While Backstrom's goals and assists are trending up, Brooks Laich's have dropped off significantly. After recording nine goals and 11 assists in his first 21 games, the forward has one goal and six assists in his past 17 contests.

Laich takes losses and slumps harder than almost anyone on the team, and this is no exception. He was the last player off the ice following Sunday's practice after a lengthy heart to heart with assistant coaches Dean Evason and Bob Woods.

"To be honest, I'm playing like [garbage]," he said. "I'm just not doing the things I usually do. The chances aren't coming. Sometimes you think you're working hard but you're not working hard enough. Sometimes you're not working smart enough. For me, it's a combination of both. I think I can work harder and smarter."

Laich said he has not been able to pinpoint the precise source of his struggles. But one statistic that stands out during his recent decline is his overall shots on goal. In his first 21 games, he was averaging three per game. In the past 17, he's taken 2.3 on average, and he did not record a single shot Saturday night.
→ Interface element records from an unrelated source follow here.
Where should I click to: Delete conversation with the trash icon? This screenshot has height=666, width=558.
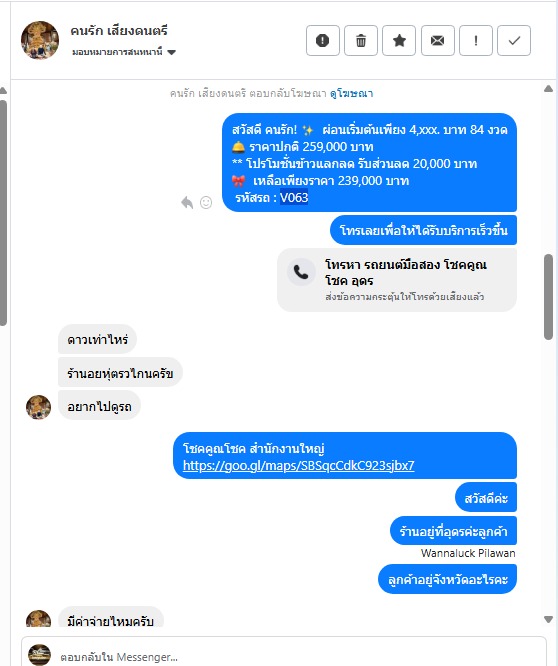[361, 40]
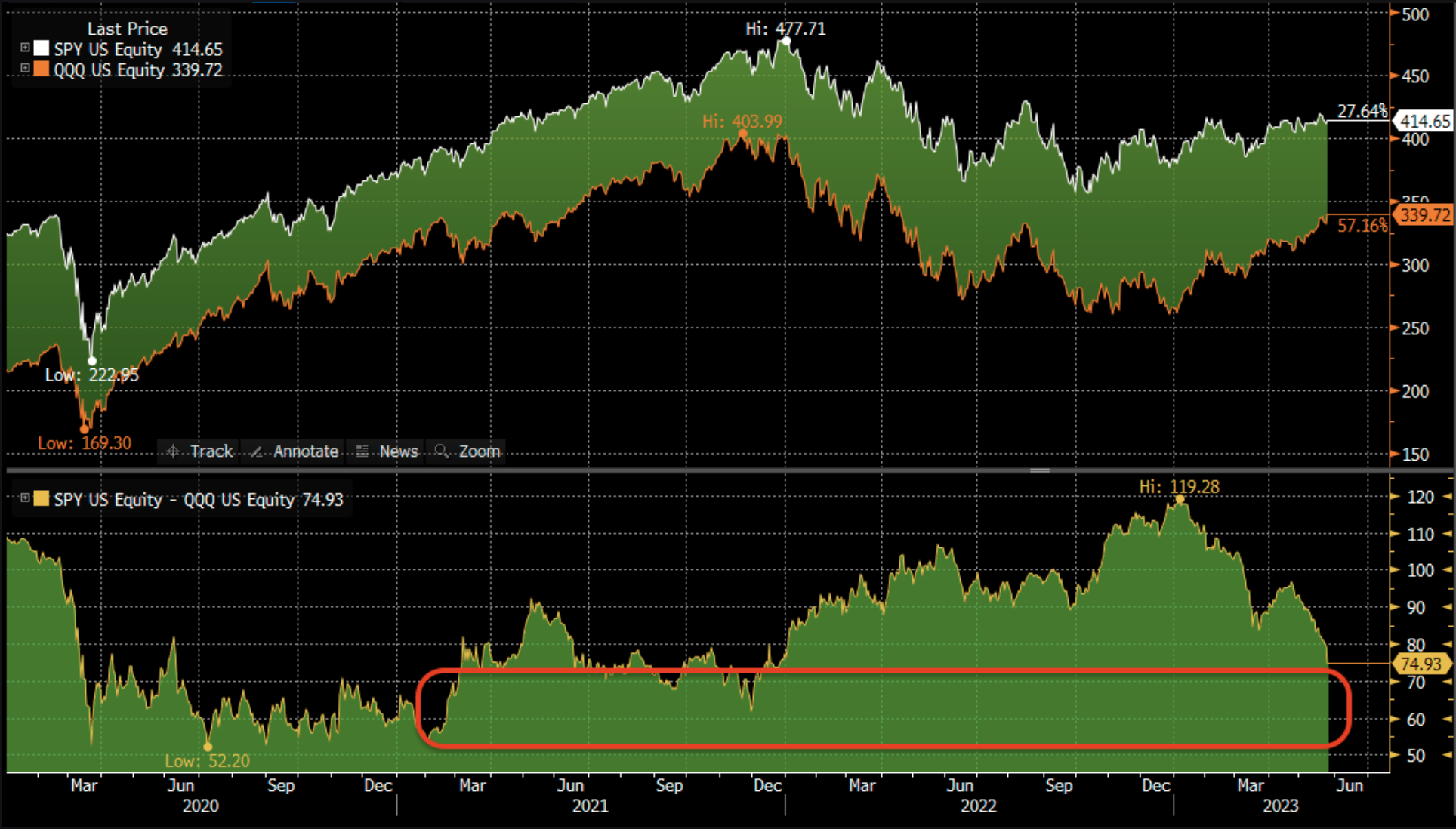Screen dimensions: 1456x829
Task: Grab the divider handle between chart panels
Action: point(1040,470)
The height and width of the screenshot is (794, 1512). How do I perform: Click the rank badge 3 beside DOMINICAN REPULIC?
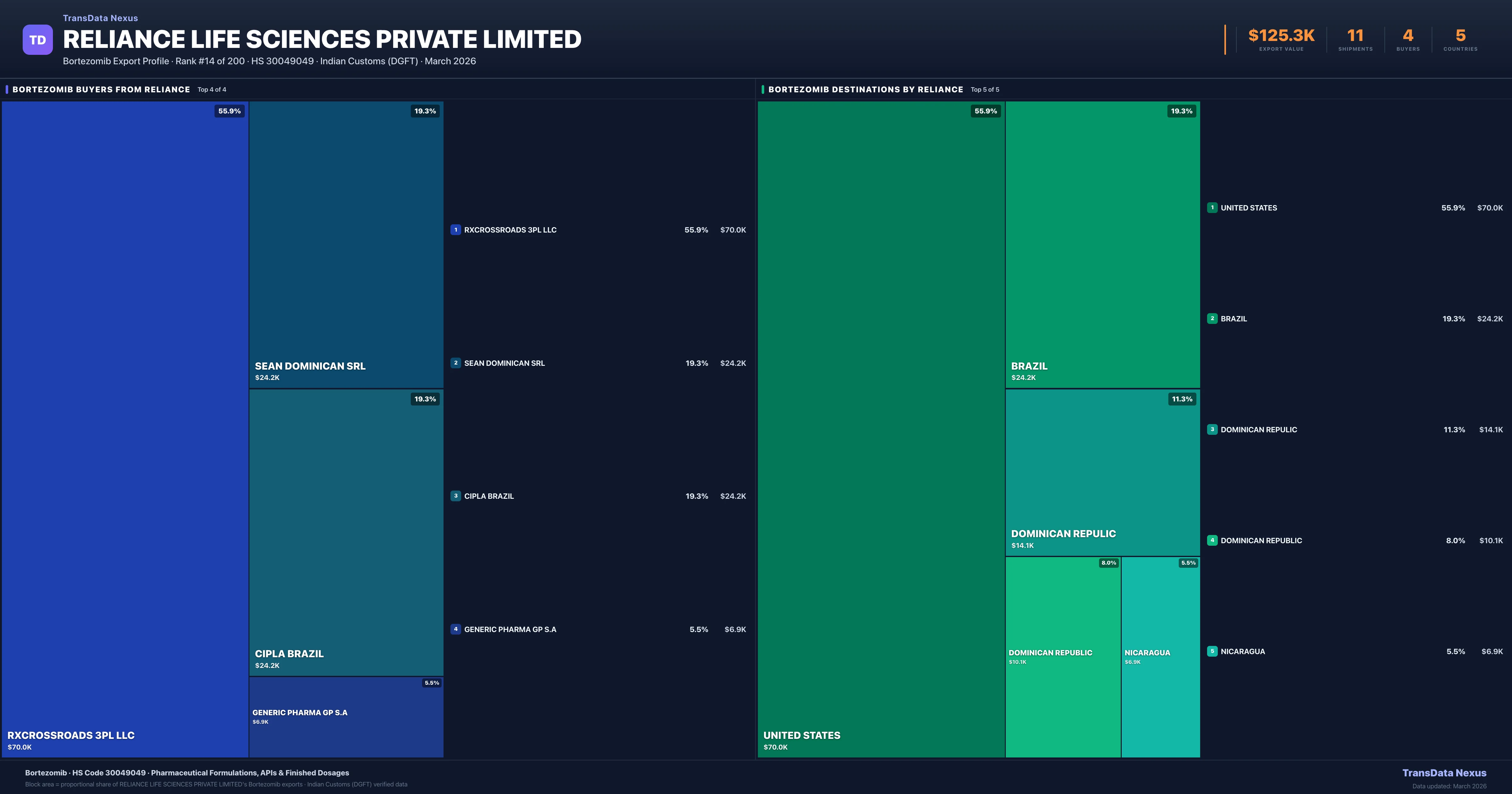pyautogui.click(x=1213, y=429)
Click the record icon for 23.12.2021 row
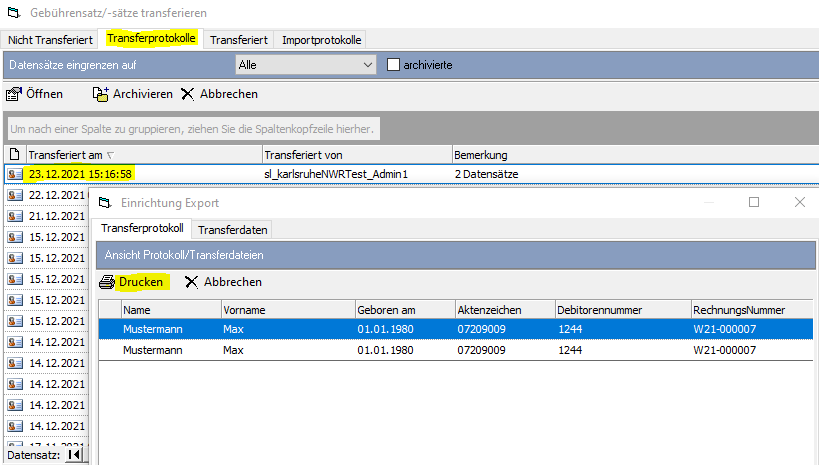The image size is (819, 465). 14,174
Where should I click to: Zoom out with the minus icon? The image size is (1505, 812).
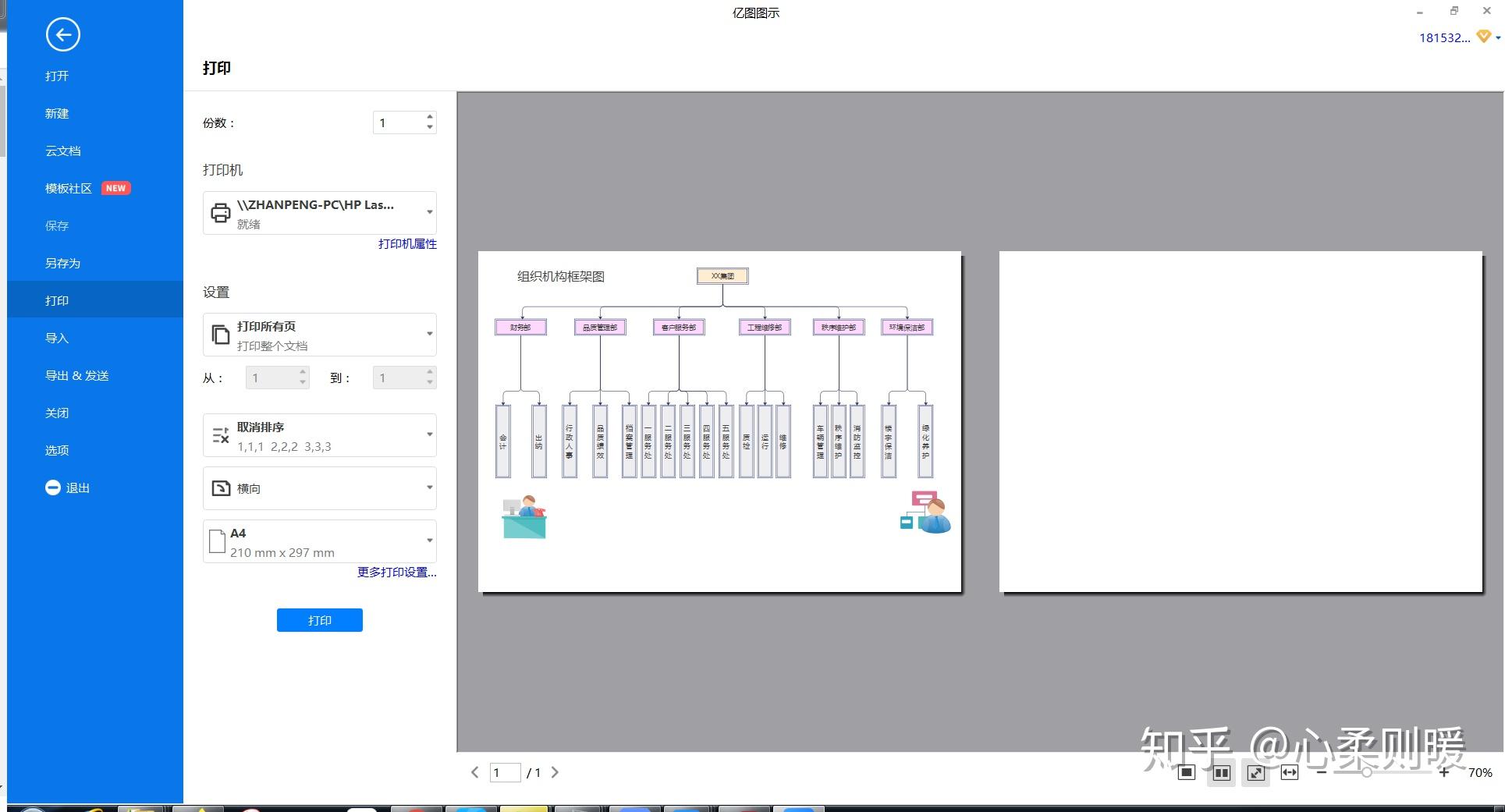point(1321,772)
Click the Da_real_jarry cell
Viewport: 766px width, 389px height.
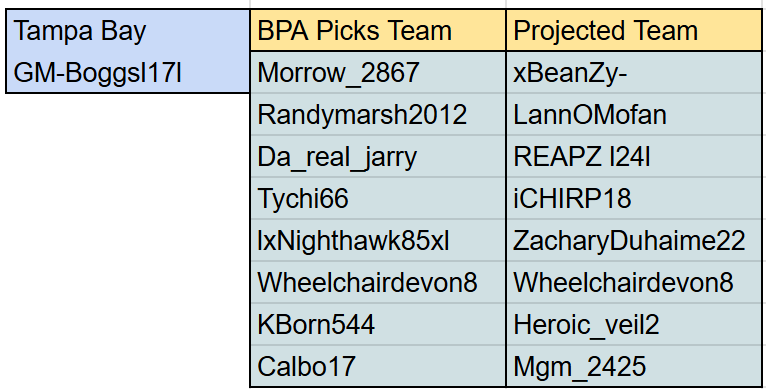(378, 156)
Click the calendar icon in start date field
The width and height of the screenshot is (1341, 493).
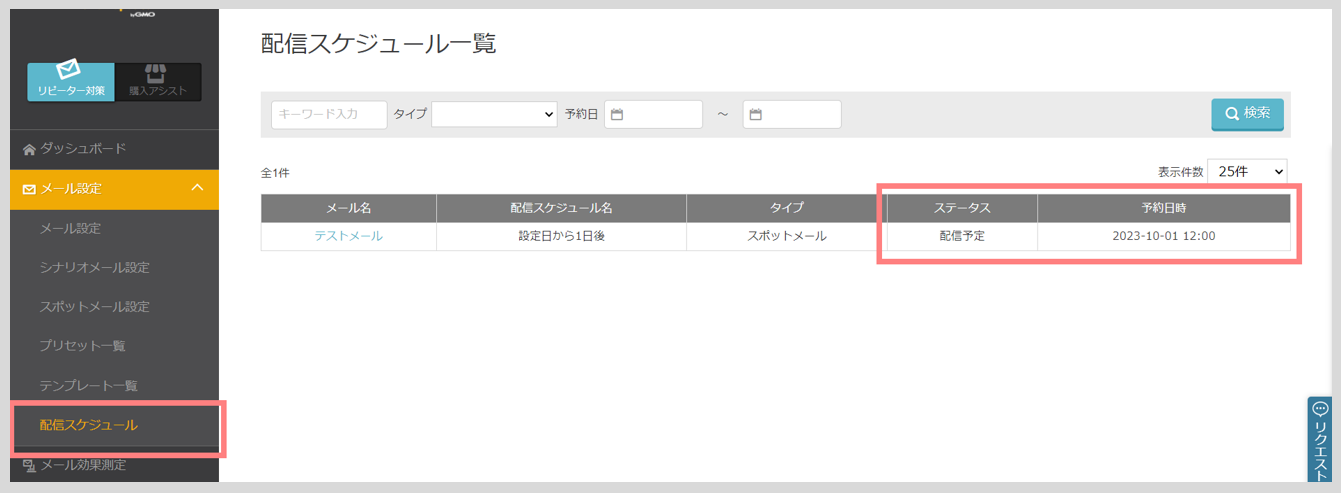click(617, 115)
"He puts too much pressure on himself," said Boudreau, who three games ago moved Laich to center, a position that allows him to handle the puck more. "I told him to just go out there and play. He's a streaky scorer. He'll score six goals in 10 games. When you have a lot of guys on your team that can score, you're not all going to be scoring at the same time."

Theodore calms down

One day after snapping his stick in frustration as he left the ice, veteran goaltender José Theodore was more diplomatic about the Capitals' crowded goal crease.

"We have three good goalies and if you want to play, the guy who is not playing up to the way he can, he's not going to play," said Theodore, who has not played since Dec. 18, a span of four games. "If I want play more games, I have to play really well. It's the same for all three goalies."

Boudreau added: "It's not unhealthy to be upset. If he wasn't upset, it would show that he doesn't care. He cares. We all want to start. But that wasn't his decision."

On Saturday, Boudreau said Theodore would start Monday against Carolina, the NHL's worst team by nine points. On Sunday, however, the coach was coy about his plans.

Boudreau acknowledged that the goaltending situation could get stickier when Varlamov returns from a strained groin muscle. Meanwhile, the goalie filling in for Varlamov, touted prospect Michal Neuvirth, has won three straight starts, out-dueling two of the game's best in Buffalo's Ryan Miller and New Jersey's Martin Brodeur.

"Sometimes it's a good situation, sometimes it's a not so good situation," Boudreau said. "We'll find out what it is before it's all said and done."...

Defenseman Tom Poti, who missed Saturday's game with an undisclosed injury, skated lightly Sunday but won't suit up against the Hurricanes.